There is one more (sort of ugly) form that will restrict to 4 replacements per line.
:%s/^\( *\)"\([ 0-9]*\)"\([ 0-9]*\)"\([ 0-9]*\)"/\1\2\3\4/g
And, if you have sed handy, you can try these from the shell too.
head -4 filename.txt | sed 's/pattern/replacement/g'
that will try your command on the first 4 lines of the file.
Say if you want to delete all columns but the first one, the simple and easy way is to input this in Vim:
:%!awk '{print $1}'
Or you want all columns but the first one, you can also do this:
:%!awk '{$1="";$0=$0;$1=$1;print}'
Indeed it requires external tool to accomplish the quest, but awk is installed in Linux and Mac by default, and I think folks with no UNIX-like system experience rarely use Vim in Windows, otherwise you probably known how to get a Windows version of awk.
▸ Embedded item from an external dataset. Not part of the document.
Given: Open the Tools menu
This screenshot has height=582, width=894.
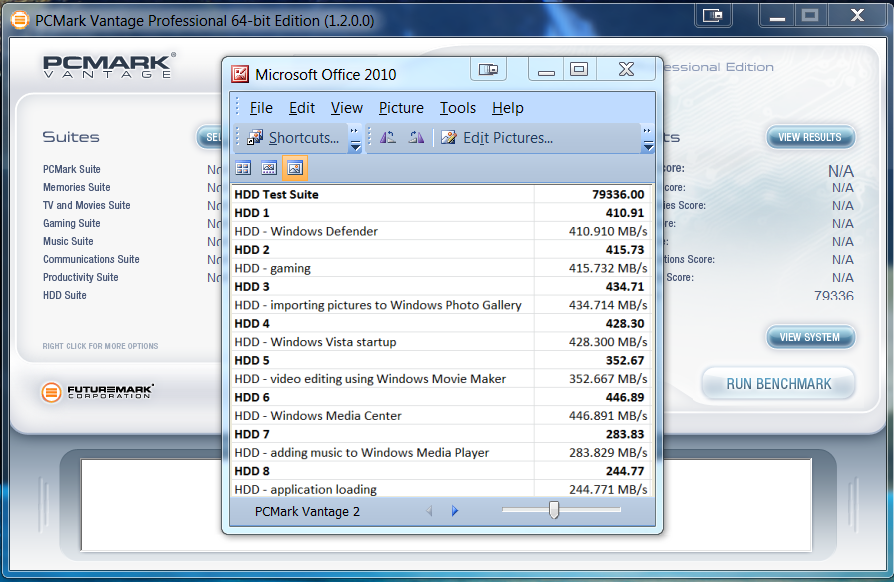Looking at the screenshot, I should point(458,108).
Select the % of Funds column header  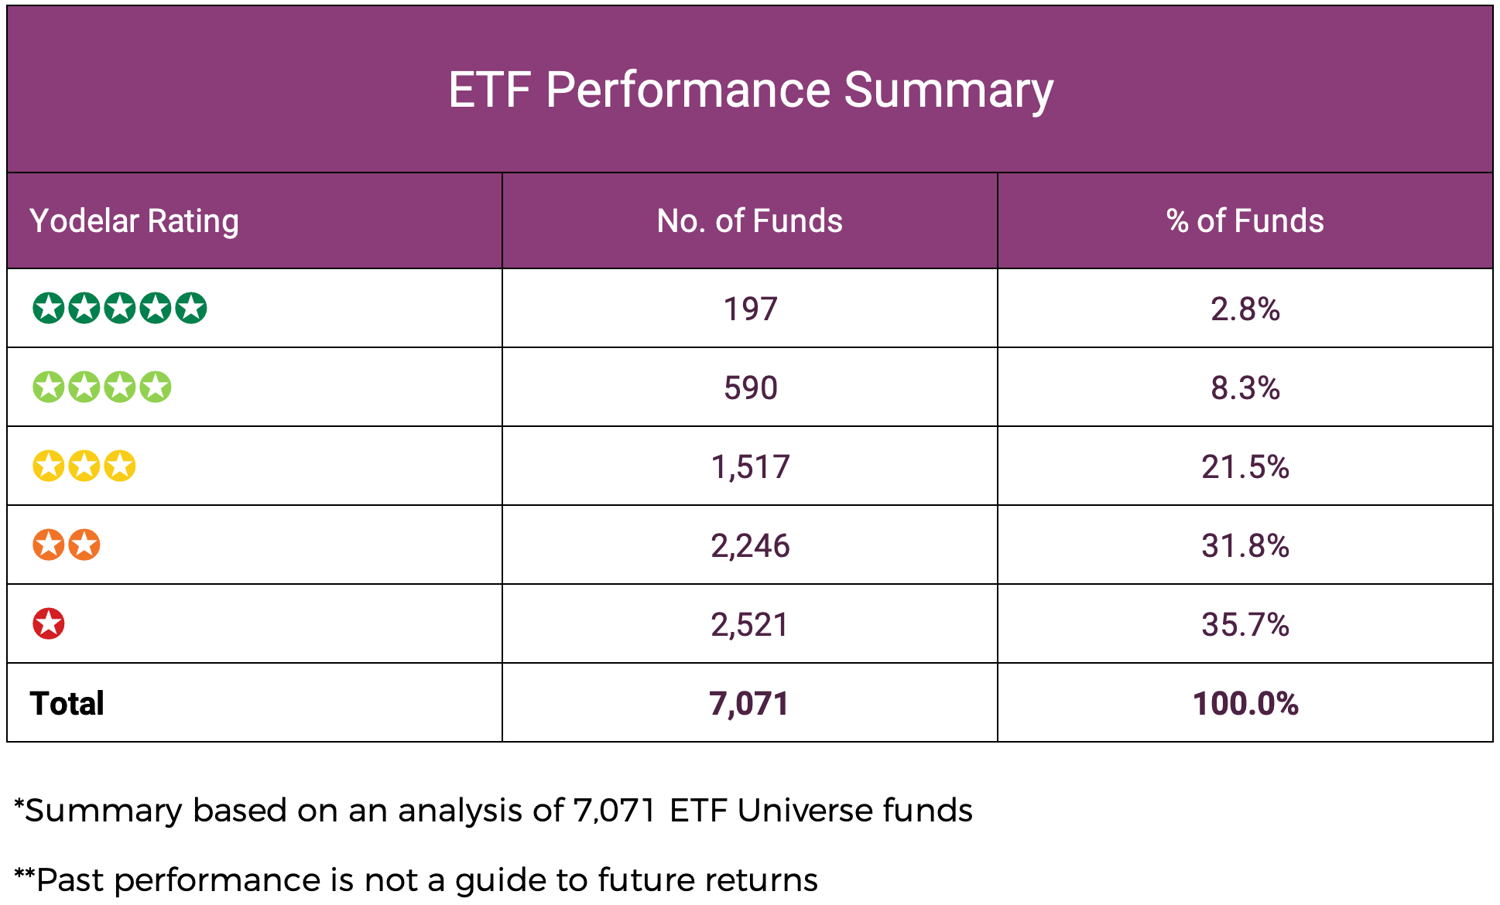point(1245,221)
Although this case was pretty simple to fix with a regex, if you want to do something even a bit more advanced I also recommend recording a macro like Bryan Ward. Also macros come easier to me than remembering which characters need to be escaped in vim's regexes. And macros are nice because you can see your changes take place immediately and work on your line transformation in smaller bits at a time.
So in your case you would have pressed qw to start recording a macro in register w (you can of course use any letter you want). I usually start my macros with a ^ to move to the start of the line so the macro doesn't rely on the location of the cursor. Then you could do a f" to jump to the first ", x to delete it, f" to jump to the next " and x to delete that too. Then q to finish recording.
Instead of making your macro end on the next line I actually as late as today figured out you can just V (visually line select) all lines you want to apply your macro to and execute :normal #w which applies your macro in register w to each visually selected line.
See column editing in vim. It describes column insert, but basically it should work in the same way for removing.
You could also create a macro (q) that deletes the quotes and then drops down to the next line. Then you can run it a bunch of times by telling vi how many times to execute it. So if you store the macro to say the letter m, then you can run 100#m and it will delete the quotes for 100 lines. For some more information on macros:
http://vim.wikia.com/wiki/Macros
The other solutions are good. You can also try...
:1,$s/^"\(\w\+\)"/\1/gc
For more Vim regex help also see http://vim.wikia.com/wiki/Search_patterns.
Start visual-block by Ctrl+v.
Jump at the end and select first two columns by pressing: G, EE.
Type: :s/\%V"//g which would result in the following command:
:'<,'>s/\%V"//g
Press Enter and this will remove all " occurrences in the selected block.